1. Why would you say that space is something instead of nothing? I’m asking this because of hawking quantum model.  2. Are there mythological creatures in the Bible?


Your first question is not a “Christian” question.  It is not a theological question.  I am not sure how it is related to questions about Christianity at all.  I think you should take a philosophy class and decide what you think personally about this question.  This question hinges on the definition of “something” and the definition of “nothing.”  The Bible does not define “something” and the Bible does not define “nothing.”  I believe that you will be safe to listen to the experts on this question such as Stephen Hawking, as this is not a “Christian” question.  Personally, I believe that space is something, as space is a place where there are electromagnetic fields and in which the spontaneous generation of particles can happen, but, like I said, this is a philosophical, not a theological question, so I will let you think about it yourself.

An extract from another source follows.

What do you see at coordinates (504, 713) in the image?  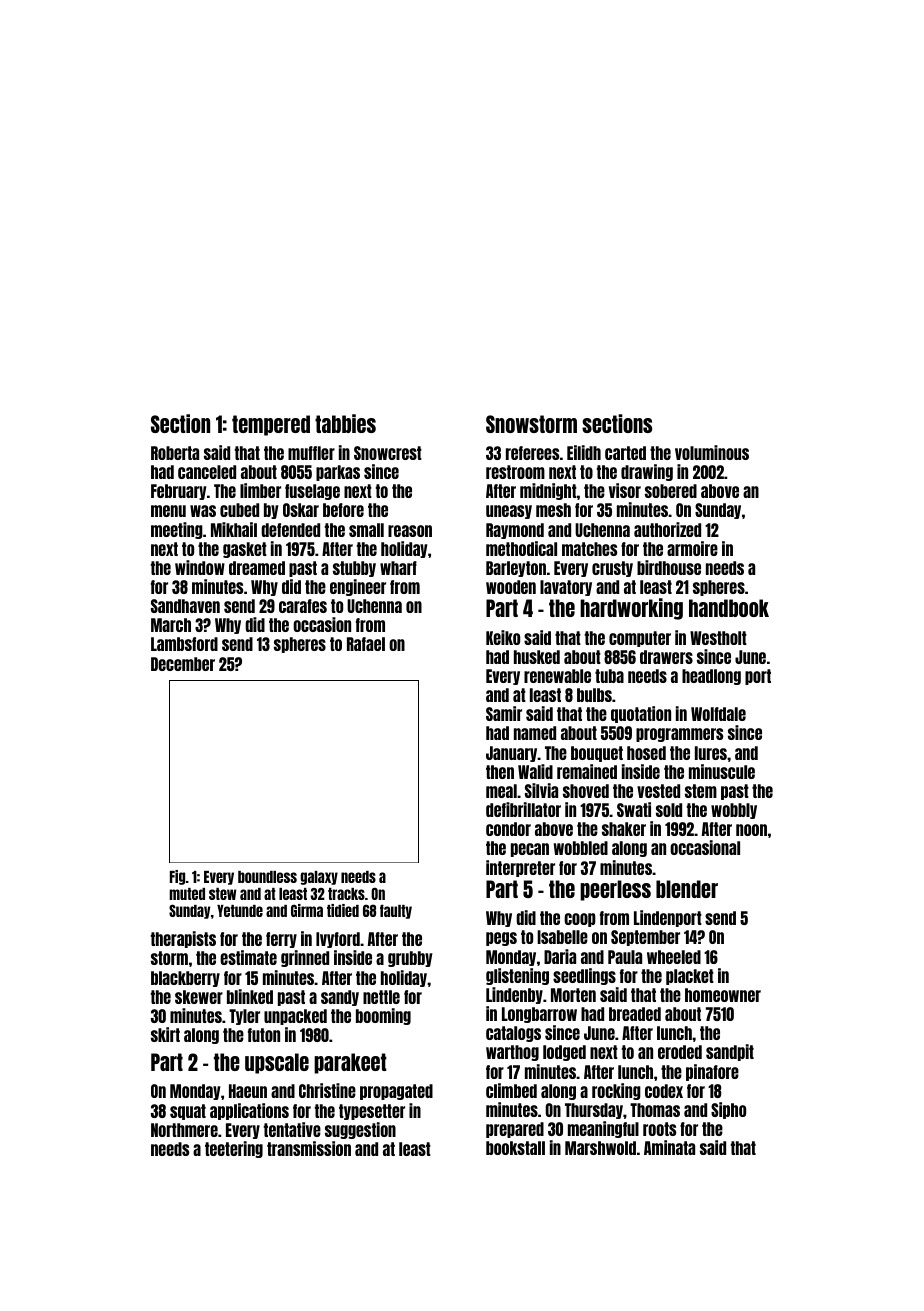 I see `Samir` at bounding box center [504, 713].
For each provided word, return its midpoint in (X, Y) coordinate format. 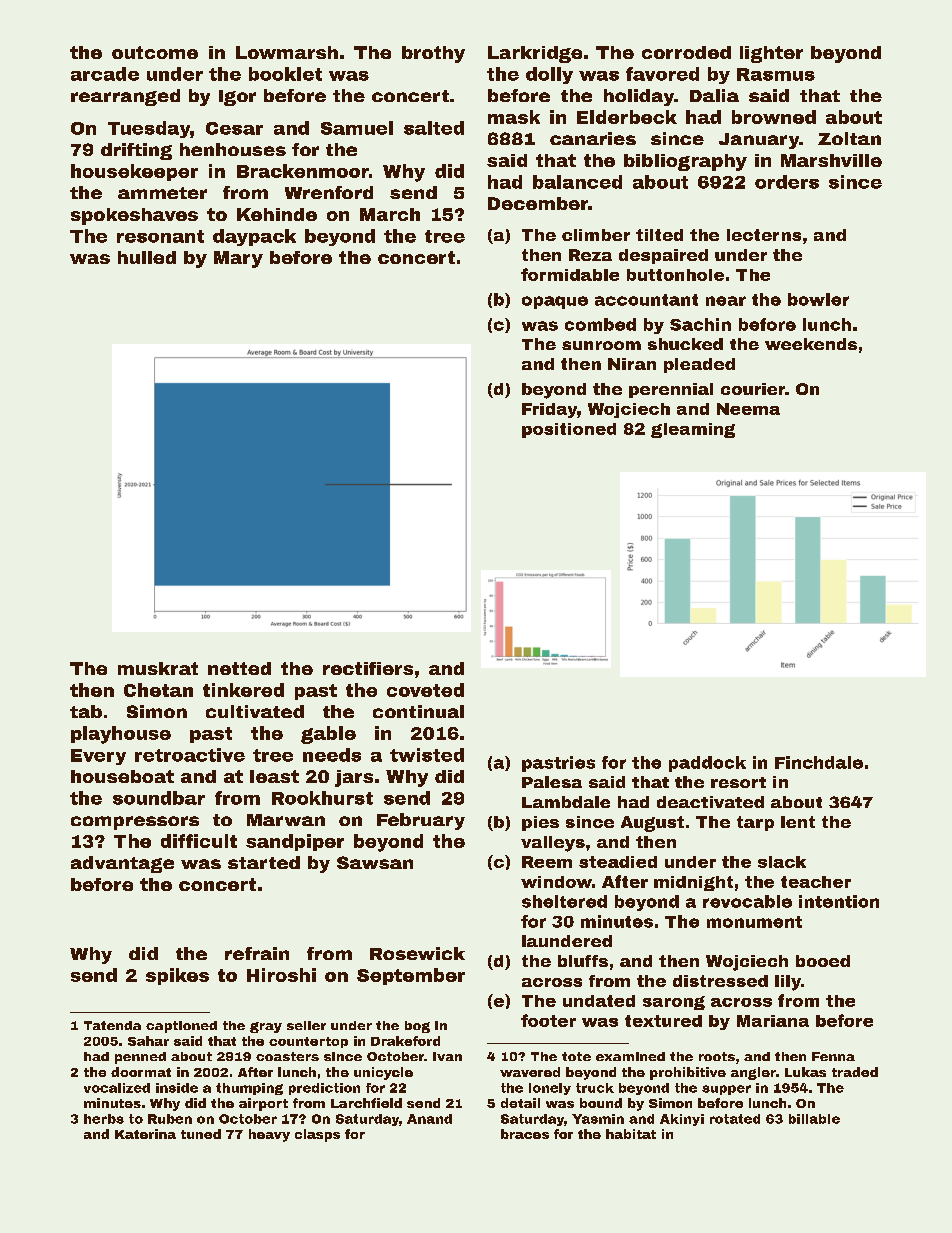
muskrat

The answer to the second question is that the Bible does use “creatures” in its poetical passages which could be described as mythological.  Leviathan and Behemoth are examples.  The Bible has a number of genres, including poetry.  Leviathan is only mentioned in such poetic passages, not in biblical history of in doctrinal/theological passages.  You will not find Leviathan in Joshua or in Proverbs or in Genesis (unless there was a poem in there somewhere).  So, it will be surprising for a person of Western mindset to accept that the Bible does use mythological creatures in its poetical passages, but that is because the Western mindset is different from the Near Eastern way of thinking.  To the person of ancient Near Eastern culture, it is not at all surprising that some of the biblical writers use mythical creatures in their poetry to tell us things about God.   We can assume that the ancient Jews did not interpret Job as implying the actual, factual existence of Leviathan or Behemoth.  They understood their own genres.